Ms. Clark wrote a letter to Prime Minister Justin Trudeau last week, asking him to impose a ban on thermal coal exports from B.C. ports. The commodity goes into coal-fired plants to generate electricity. On Tuesday, Ms. Clark threatened to go further if Ottawa doesn't comply.

Instead of relying on Ottawa to ban thermal coal exports from B.C. ports, the BC Liberal party devised its own strategy for the province to place a carbon levy of nearly $70 a tonne on thermal coal exports. With prices for the commodity languishing around $100 a tonne, the proposed levy would render such exports uneconomic and inflict deep financial losses on producers if they chose to continue shipping overseas to Asia, industry experts say.

Cameron Ahmad, press secretary to Mr. Trudeau, said in a statement on Tuesday: "I can only comment on the Premier's earlier request to the Prime Minister: We will always consider – carefully and seriously – any request from a Premier."

Most of the thermal coal exported last year from privately owned Westshore Terminals Investment Corp.'s facility south of Vancouver originated from U.S. mines in the Powder River basin in Wyoming and Montana. By contrast, federally owned Ridley Terminals Inc. on British Columbia's north coast handled thermal coal mined in Alberta.

Ms. Clark is not targeting metallurgical (or coking) coal, a key ingredient for making steel.

Ridley, located in the Port of Prince Rupert, handled 2.2 million tonnes of thermal coal last year, accounting for 55 per cent of the coal facility's total exports. Coal Valley Resources Inc., owned by Colorado-based Westmoreland Coal Co., runs a thermal coal mine in Alberta that sends shipments via Canadian National Railway Co. for export through Ridley.

A Ridley official declined comment about Tuesday's announcement by Ms. Clark. Westshore wrote its own letter last week to Mr. Trudeau, urging him to reject Ms. Clark's request for a ban.

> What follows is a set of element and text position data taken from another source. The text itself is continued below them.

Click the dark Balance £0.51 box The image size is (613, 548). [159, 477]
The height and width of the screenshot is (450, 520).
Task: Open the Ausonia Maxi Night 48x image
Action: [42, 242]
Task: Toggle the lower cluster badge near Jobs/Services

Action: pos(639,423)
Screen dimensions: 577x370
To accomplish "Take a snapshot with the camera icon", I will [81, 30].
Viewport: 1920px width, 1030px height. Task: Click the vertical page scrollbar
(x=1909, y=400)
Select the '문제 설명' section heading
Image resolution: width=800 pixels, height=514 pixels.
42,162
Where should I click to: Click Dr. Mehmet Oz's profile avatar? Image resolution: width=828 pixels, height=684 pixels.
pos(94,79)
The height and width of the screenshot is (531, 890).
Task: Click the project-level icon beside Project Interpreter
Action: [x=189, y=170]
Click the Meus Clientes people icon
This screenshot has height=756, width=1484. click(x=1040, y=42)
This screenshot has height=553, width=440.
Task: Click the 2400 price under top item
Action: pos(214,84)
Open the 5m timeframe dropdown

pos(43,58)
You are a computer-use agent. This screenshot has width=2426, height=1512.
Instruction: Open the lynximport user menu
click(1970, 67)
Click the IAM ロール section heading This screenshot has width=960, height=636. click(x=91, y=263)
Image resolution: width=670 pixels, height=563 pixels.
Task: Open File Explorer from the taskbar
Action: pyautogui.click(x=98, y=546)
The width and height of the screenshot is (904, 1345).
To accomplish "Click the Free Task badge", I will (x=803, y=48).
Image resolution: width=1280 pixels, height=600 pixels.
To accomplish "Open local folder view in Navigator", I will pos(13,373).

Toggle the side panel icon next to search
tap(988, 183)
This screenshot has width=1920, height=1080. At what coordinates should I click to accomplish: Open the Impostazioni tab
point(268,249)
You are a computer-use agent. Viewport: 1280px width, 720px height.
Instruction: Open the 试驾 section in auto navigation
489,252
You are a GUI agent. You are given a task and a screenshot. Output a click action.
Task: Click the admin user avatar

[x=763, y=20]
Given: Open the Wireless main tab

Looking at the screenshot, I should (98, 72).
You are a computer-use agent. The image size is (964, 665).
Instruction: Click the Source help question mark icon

"Should the federal government not implement a thermal coal ban, a re-elected BC Liberal government will develop regulations under the Greenhouse Gas Industrial Reporting and Control Act to ensure all thermal coal shipped to B.C. terminals is subject to a carbon price – approximately $70 per tonne," the BC Liberal Party said in a release. "That reflects the greenhouse gas emissions caused by the extraction, processing, transportation and combustion of thermal coal through a B.C. terminal."

Last year, Westshore had almost 6.6 million tonnes of thermal coal exported from its site, or one-quarter of the terminal's total volume. The bulk of shipments of thermal coal at Westshore originated from U.S. mines, said Clark Williams-Derry, director of energy finance at the Sightline Institute, a Seattle-based environmental think tank.

With Ms. Clark is describing the carbon levy as a way for Alberta to join B.C. to help battle climate change, Mr. Williams-Derry is forecasting prohibitively costly shipments if the BC Liberals win re-election.

"A fee of this magnitude would make it financial suicide for a coal company to export to Asia from B.C.," he said.

One of the U.S. customers at Westshore is Wyoming-based Cloud Peak Energy Logistics LLC, which uses Burlington Northern Santa Fe Corp.'s rail service to export through Westshore.

Coal export proposals in the United States have either been suspended by proponents, blocked by government officials or run into fierce opposition from environmentalists in the U.S. Pacific Northwest, notably in Washington state and Oregon.

The Trump administration, however, has pledged to breathe new life into the struggling American coal industry.